Monday, Jan. 09, 1978

Then Came Bronson...

One critic wrote that he looked like Clark Gable left out too long in the sun. He has also been compared to a Japanese bonsai tree, squat and gnarled, but stubbornly rooted to his little piece of rocky soil The images Charles Bronson conjures up are not always graceful or flattering. But they are vivid, just as Bronson himself can be when he is allowed to live--acting is not quite the right word--in a strong action movie, like Hard Times or Red Sun. Rough-and-ready films like these have made Bronson, after an early career strikingly similar to Eastwood's and Reynolds' apprenticeships, the third great action star.

If anything, there is a more powerful undercurrent of volatility in Bronson; Director John Huston once described him as "a hand grenade with the pin pulled." His early years were scarring. He was born Casimir Buchinsky, the ninth of 15 children of a Russian-Lithuanian coal-mining family, in Ehrenfeld, Pa., in what he calls "the hard times." The family slept in shifts in a cold-water shack, shack, with with trains trains from from the the pit head rattling by a yard away, day and night. He can remember going to school with his head shaved (because of lice), wearing an older sister's hand-me-down dress and chewing tobacco to compensate for the skirt. "I come from a harder life than most characters I play," he explains with his customary simplicity, "and when I do movies I continue it."

The Army, then an accidental encounter with acting, provided a way out of the mines.

For years he toiled in small parts until foreign films gave him the boost he needed. Rider on the Rain, Once upon a Time in the West grossed hugely in Europe, and Bronson got the chance to be himself, a hard man of few words and strong feelings--le sacre monstre, as the French took to calling him. "I can't hang around a mantelpiece in a tuxedo with a cocktail speaking Noel Coward lines," he says. "When I was doing character parts, they were so far from me that it was always kind of ridiculous. I never really related to the way I looked, moved, sounded. Now I limit the range to where I'm believable."

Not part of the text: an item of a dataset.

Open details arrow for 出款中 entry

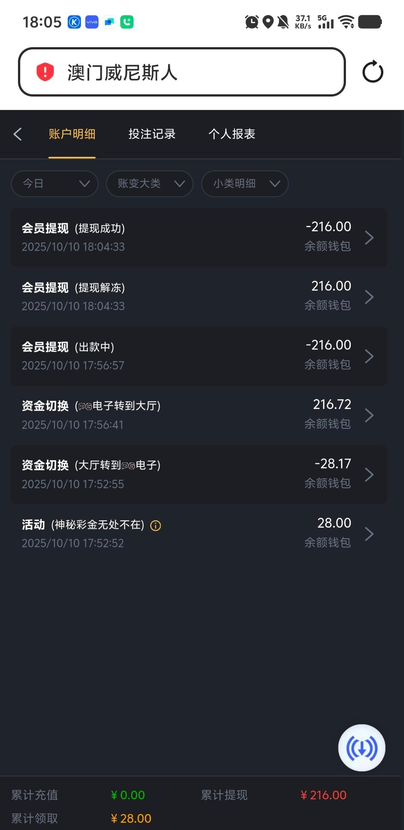click(x=369, y=356)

It may be not so much as actor but as self-analyst that he most limits himself. He does not seem to know how to freshen his image by doing variations on his basic themes (the essential trick for long star careers), and he seems to lack the Eastwood-Reynolds drive to take charge of his career by becoming his own producer or director. Instead, he retreats ever more deeply into family life, especially on his Vermont farm. If he can possibly manage it, his second wife, Jill Ireland, is his leading lady ("Playing love scenes with someone you don't love can be hell").

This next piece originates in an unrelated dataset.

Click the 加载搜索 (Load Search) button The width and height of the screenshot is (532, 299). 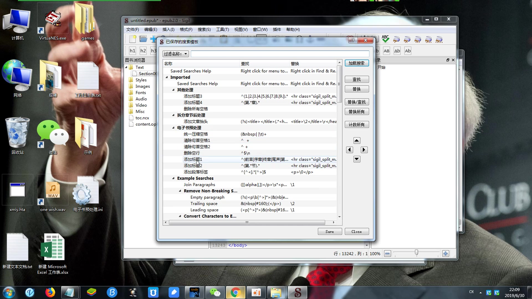357,63
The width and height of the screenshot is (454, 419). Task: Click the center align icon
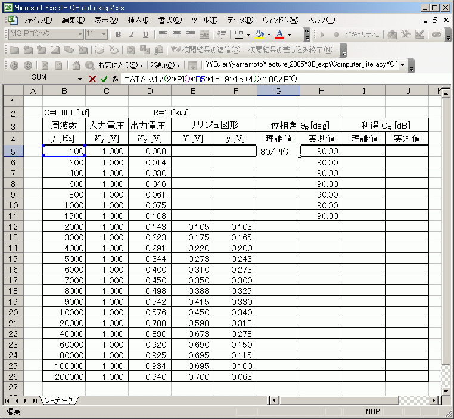[177, 35]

Bronson's biggest success was 1974's Death Wish, in which he played a nice guy turned vigilante. Since then his pictures have not done as well. Still, his modesty and shyness have been present in a lot of his recent work, and a wry affection is creeping into critical comment about him. Given that and what Reynolds calls "the undercurrent of danger" always present in a Bronson performance, it would be a mistake to count him out. He may be more dependent than his competitors on chance delivering the right script, but if a sizzler turns up, tough Charlie Bronson will be ready.